◆ **Seite**
Wie verläuft die politische Debatte?
Seitdem ein "Reichsbürger" 2016 einen Polizeibeamten getötet hat, bemühen sich die Behörden verstärkt, Angehörige der Szene zu entwaffnen. Bis Ende 2021 wurde 1050 "Reichsbürgern" die waffenrechtliche Erlaubnis entzogen. Rund 500 Menschen, die dem Milieu zugeordnet werden, besitzen aber immer noch eine solche Erlaubnis. "Trotz der Reformen der letzten Jahre kommen Verfassungsfeinde zu leicht an legale Waffen", findet der Obmann der Grünen im Innenausschuss, Marcel Emmerich. Er fordert ein "Prinzip der Regelversagung". Das heißt: Alle Personen, die dem Verfassungsschutz als Extremisten bekannt sind, dürfen per se keine waffenrechtliche Erlaubnis erhalten.
Faesers Amtsvorgänger Horst Seehofer hatte versucht, eine Meldepflicht einzuführen, die verhindert, dass Menschen mit psychischen Erkrankungen Waffen besitzen. Vor zwei Jahren bekam er aus dem Parlament dafür aber nicht genügend Unterstützung. Auslöser für die Debatte war damals der rassistisch motivierte Anschlag in Hanau. Der rechtsextremistische Attentäter litt unter Wahnvorstellungen, besaß als Sportschütze aber dennoch eine waffenrechtliche Erlaubnis.

◆ **Einträge aus einem Datensatz**
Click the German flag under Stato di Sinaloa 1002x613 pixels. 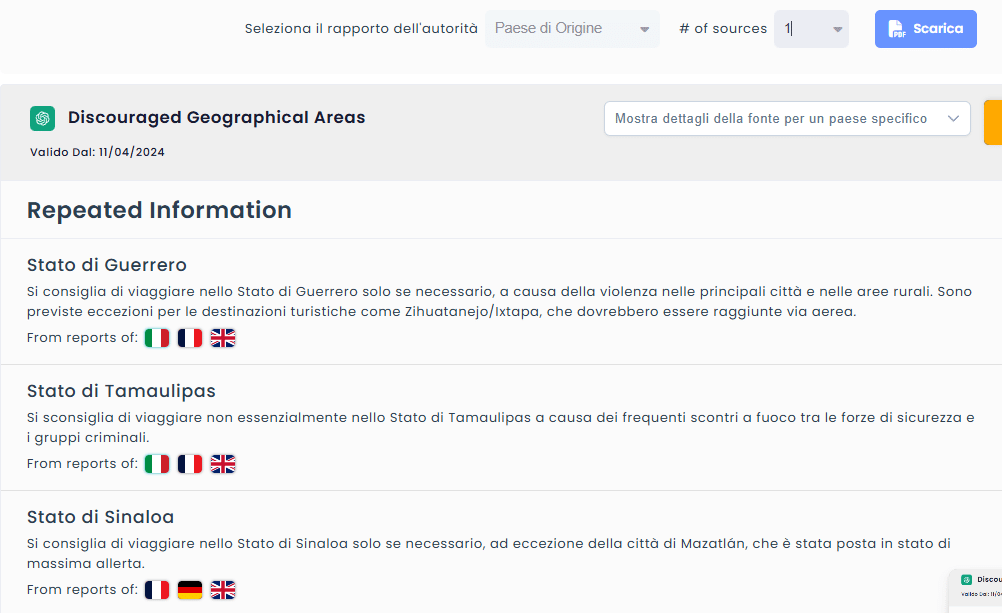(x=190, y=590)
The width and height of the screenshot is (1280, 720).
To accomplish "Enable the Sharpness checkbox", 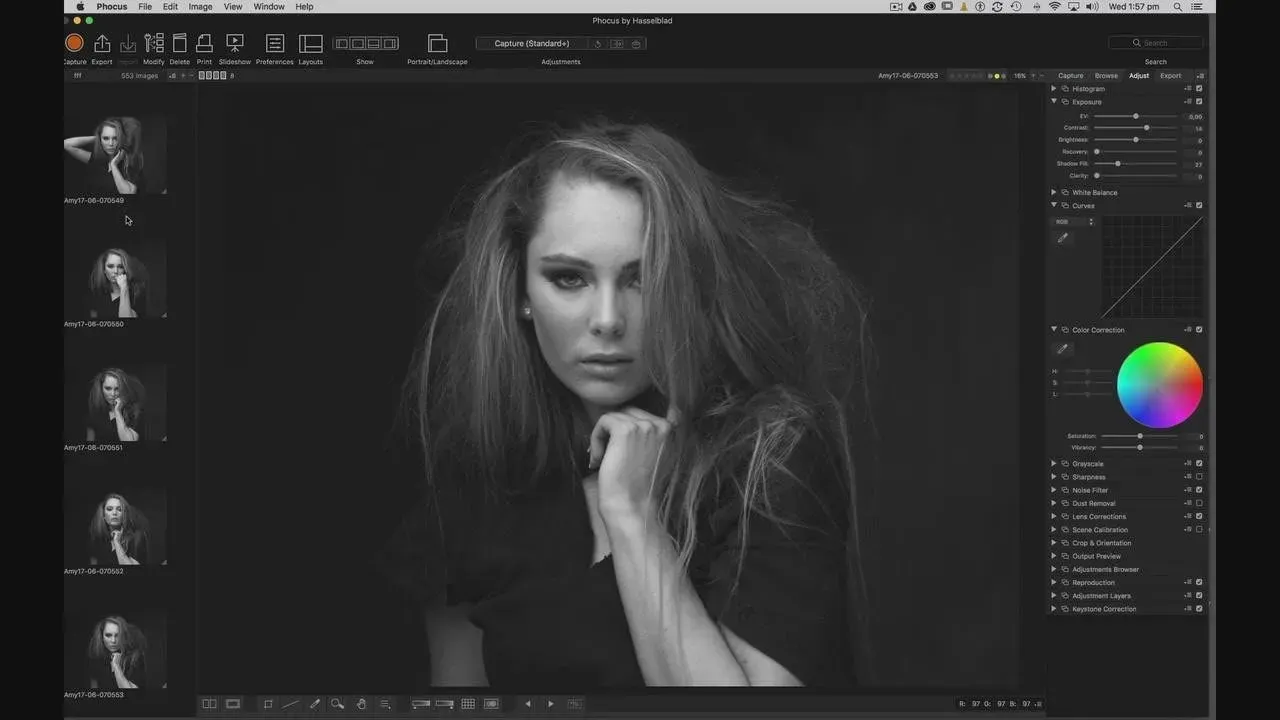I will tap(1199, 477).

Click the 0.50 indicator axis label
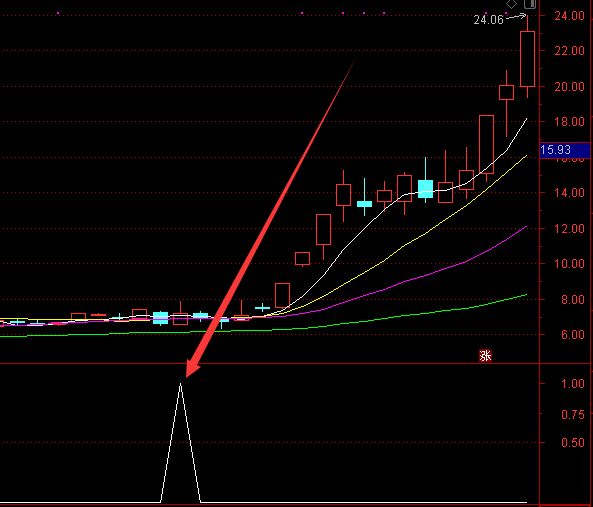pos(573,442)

◆ **Kurzaufgabe**
Zitiere aus dem Text zur Waffenrechtsdebatte wörtlich die Passage, die mit „Wie verläuft die“ beginnt und mit „waffenrechtliche Erlaubnis erhalten.“ endet.

◆ **Ergebnis**
Wie verläuft die politische Debatte?
Seitdem ein "Reichsbürger" 2016 einen Polizeibeamten getötet hat, bemühen sich die Behörden verstärkt, Angehörige der Szene zu entwaffnen. Bis Ende 2021 wurde 1050 "Reichsbürgern" die waffenrechtliche Erlaubnis entzogen. Rund 500 Menschen, die dem Milieu zugeordnet werden, besitzen aber immer noch eine solche Erlaubnis. "Trotz der Reformen der letzten Jahre kommen Verfassungsfeinde zu leicht an legale Waffen", findet der Obmann der Grünen im Innenausschuss, Marcel Emmerich. Er fordert ein "Prinzip der Regelversagung". Das heißt: Alle Personen, die dem Verfassungsschutz als Extremisten bekannt sind, dürfen per se keine waffenrechtliche Erlaubnis erhalten.